You should definitely consider taking steps to ban out-of-season produce from your kitchen. It is better for your body, as your diet shifts with the seasons and you eat healthier locally grown food. It’s also better for the environment, significantly reducing your carbon footprint. When you do buy exotic produce, make sure it’s organic when possible.
Consider taking things a step further and growing your own produce like tomatoes, flowering vegetables or indoor fruit trees. It is fun, sustainable and can save you a ton of money on food. If you don’t have the space at home, try joining or starting a community garden.
5. Plastic Water Bottles
The average American consumed 45.4 gallons of bottled water in 2020, which is unbelievable, considering tap water is safe to drink throughout most of the country. Nip this habit in the bud and add plastic water bottles to your list of things to ban from your kitchen.
Instead, start working to live a life without plastic by using a reusable water bottle. Take it with you when you go out for the day, and continue to refill it instead of reaching for a new plastic bottle each time. The only thing to keep in mind is how to clean your water bottle properly.
6. Tea Bags
Much like coffee capsules, tea bags should also be banned from your kitchen. Alarmingly, there is a high chance of plastic in your tea bags. Certain tea bags can be composted, but it’s best to skip the unnecessary waste and stick to loose-leaf tea. There are so many herbal teas you can make without using tea bags – if you want to use them, try making DIY tea bags instead.
7. Breakfast Cereals
Supermarket shelves are lined with rows of breakfast cereals to start your day, but most of them are filled with excessive amounts of sugar and sodium.
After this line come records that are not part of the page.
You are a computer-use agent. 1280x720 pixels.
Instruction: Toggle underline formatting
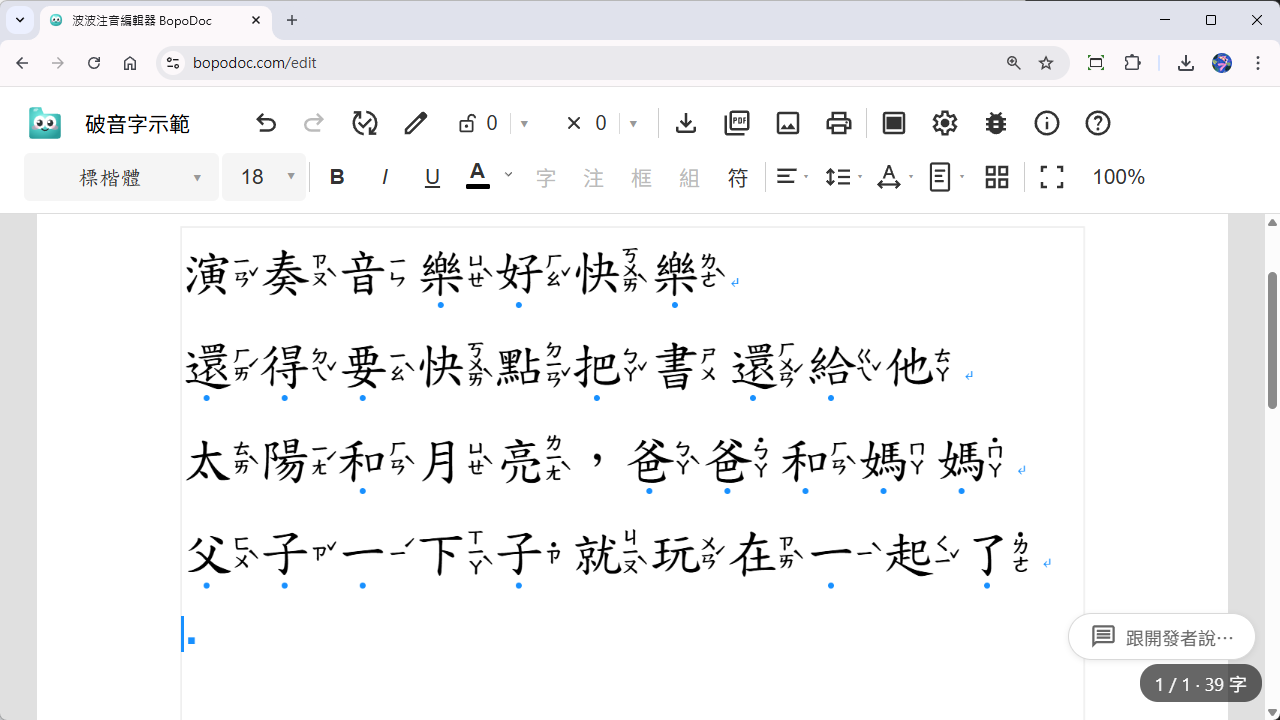431,177
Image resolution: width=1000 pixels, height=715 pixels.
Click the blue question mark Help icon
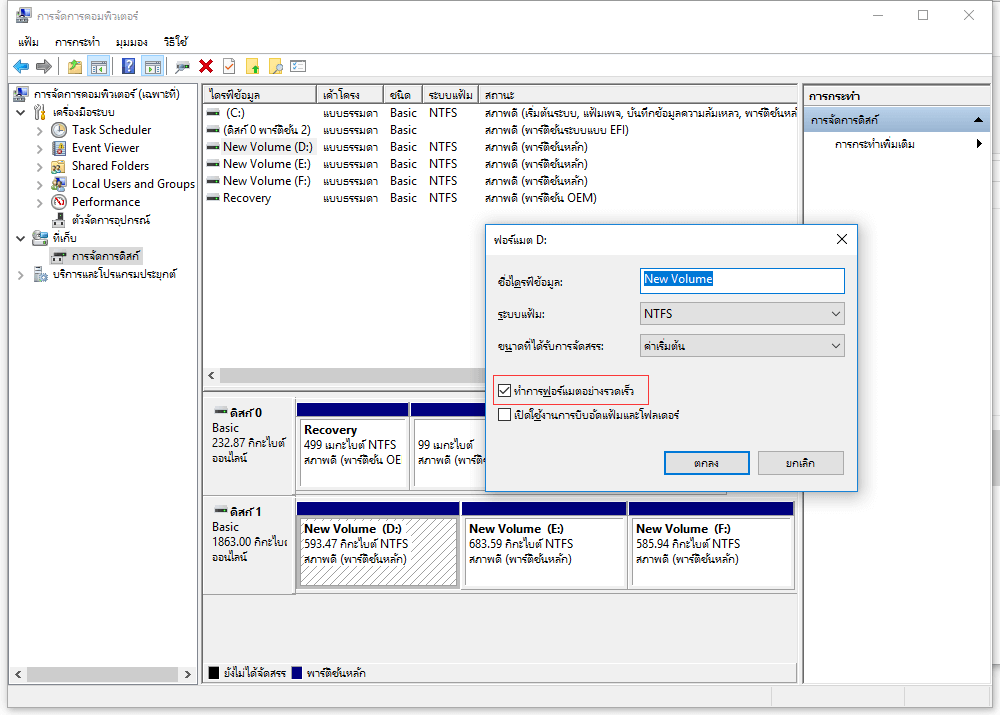point(128,66)
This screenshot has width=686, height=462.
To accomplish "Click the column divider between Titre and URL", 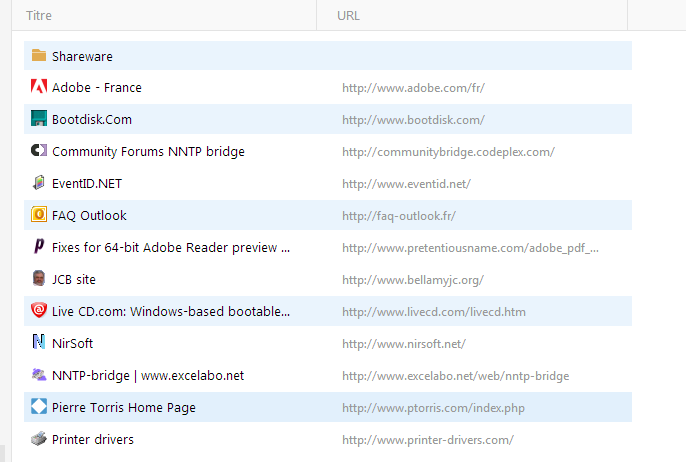I will (316, 15).
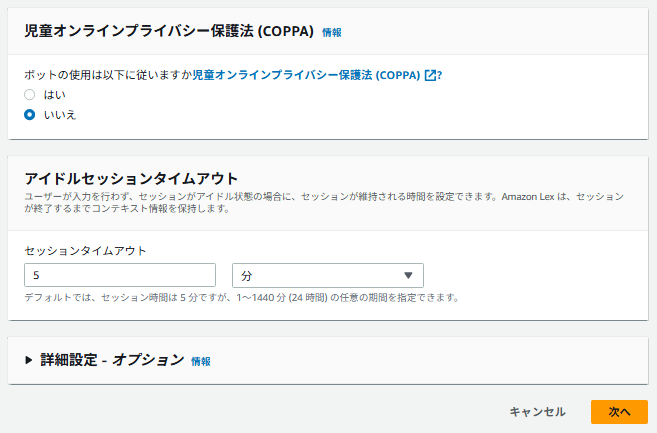Select the いいえ radio button

click(30, 115)
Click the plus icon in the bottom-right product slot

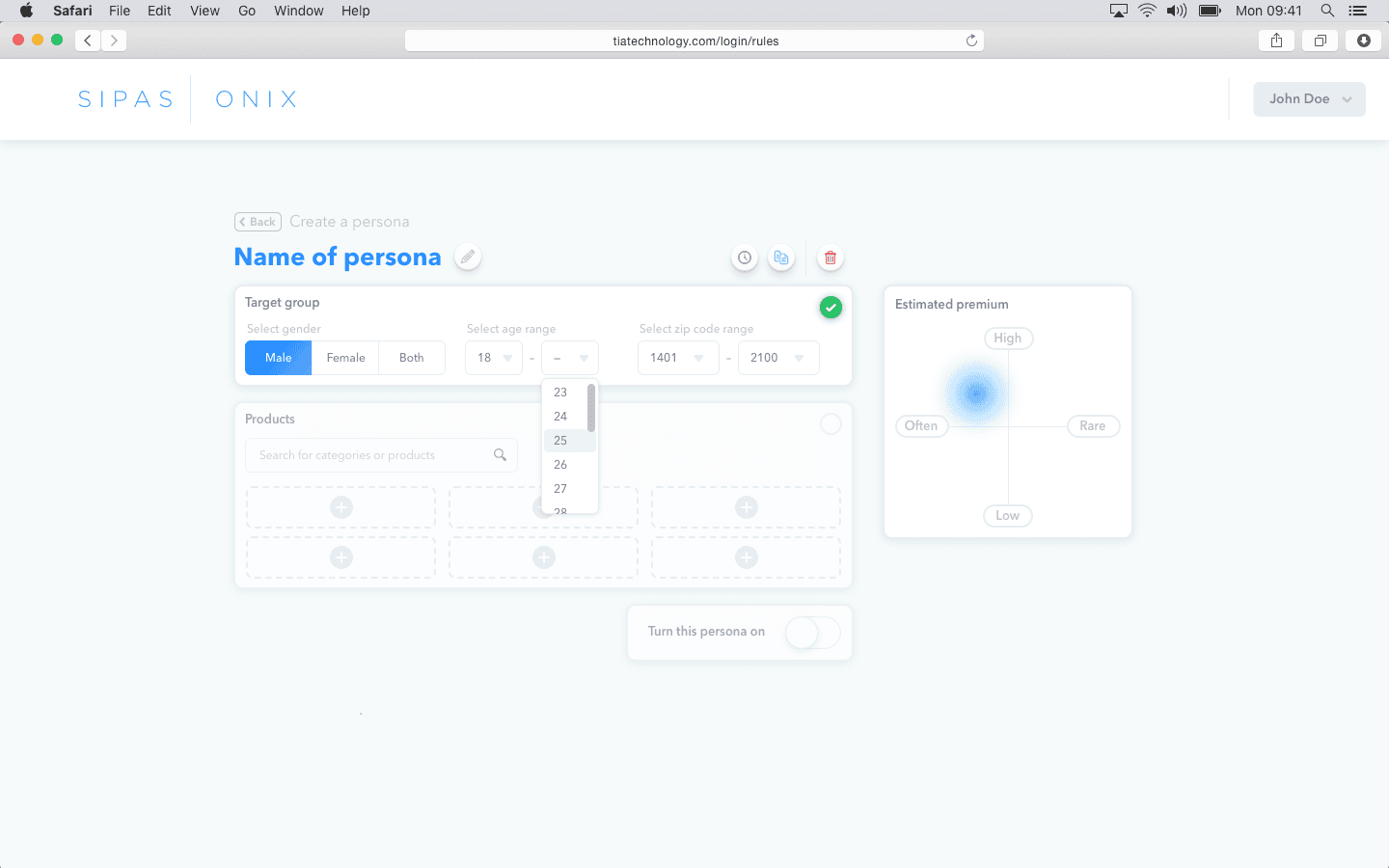[x=745, y=557]

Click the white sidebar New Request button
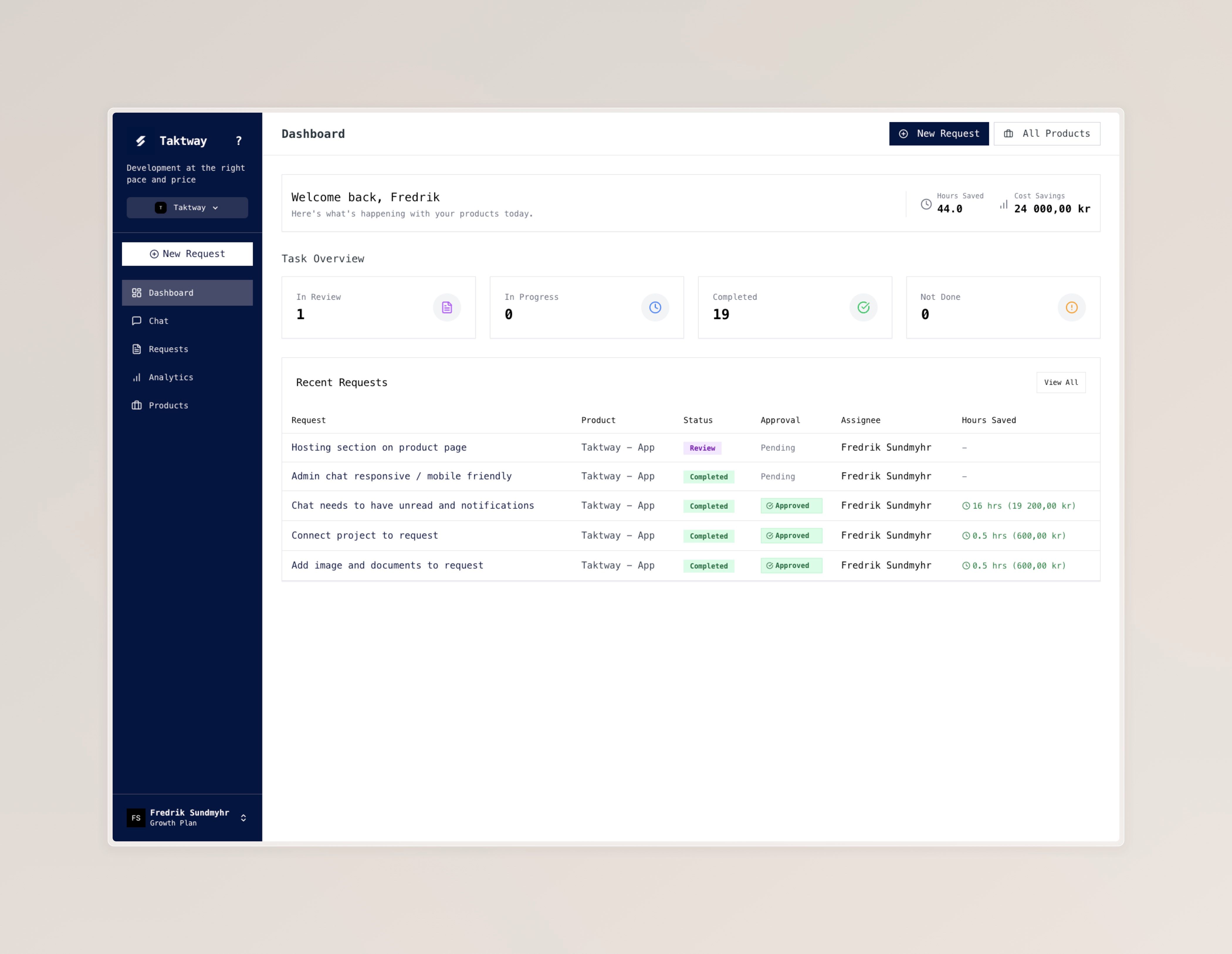click(187, 254)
Consuming too much sugar, especially first thing after waking up is a common morning mistake.
Instead, start your day with homemade granola, overnight oats or proats, homemade yogurt, poha, vegan hash or another high-protein vegan breakfast.
8. Non-Stick Cookware
Teflon has been a common synthetic material used in non-stick cookware for the last 80 years. Its popularity comes down to its strength and water-repellant characteristics. Various studies have suggested that the use of Teflon in non-stick cookware is toxic and harmful to humans; however, research on the topic is ongoing.
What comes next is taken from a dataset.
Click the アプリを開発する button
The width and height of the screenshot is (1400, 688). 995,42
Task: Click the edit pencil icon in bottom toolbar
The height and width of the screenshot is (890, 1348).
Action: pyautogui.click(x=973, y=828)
Instead of taking the risk of ingesting chemicals and toxins with your meals, switch to ceramic cookware, cast iron cookware, stainless steel or glass. Make sure to wash them by hand, as good-quality pots and pans don’t belong in the dishwasher.
9. Cheap Meat
Another thing you should ban from your kitchen is cheap meat — it may cost less, but it costs animals and the planet much, much more. Cheap meat is made available through factory farming — a cruel, problematic practice that inflicts substantial environmental harm.
If you care about animal welfare, you should consider switching to a vegetarian or vegan diet. For those who don’t want to cut meat out completely, try to limit the amount you consume and stick to buying organic meat from nearby farmers’ markets or local butchers.
10. Paper Towels
Paper towels are one of the worst offenders when it comes to single-use products. Despite having “paper” in their name, paper towels are not recyclable, meaning they need to be thrown away after a single use. You can compost paper towels, but it’s a far better idea to look for sustainable paper towel alternatives instead.
Wipe up spills with old clothes, purchase Swedish dishcloths made from cellulose (available from Brimley on Amazon**) or use a regular dish towel or rag. These options are also more cost-effective than repeatedly purchasing paper towels. Paper towels are on the list of things to ban from your kitchen, but if you absolutely must buy them, look for recycled or sustainably made options.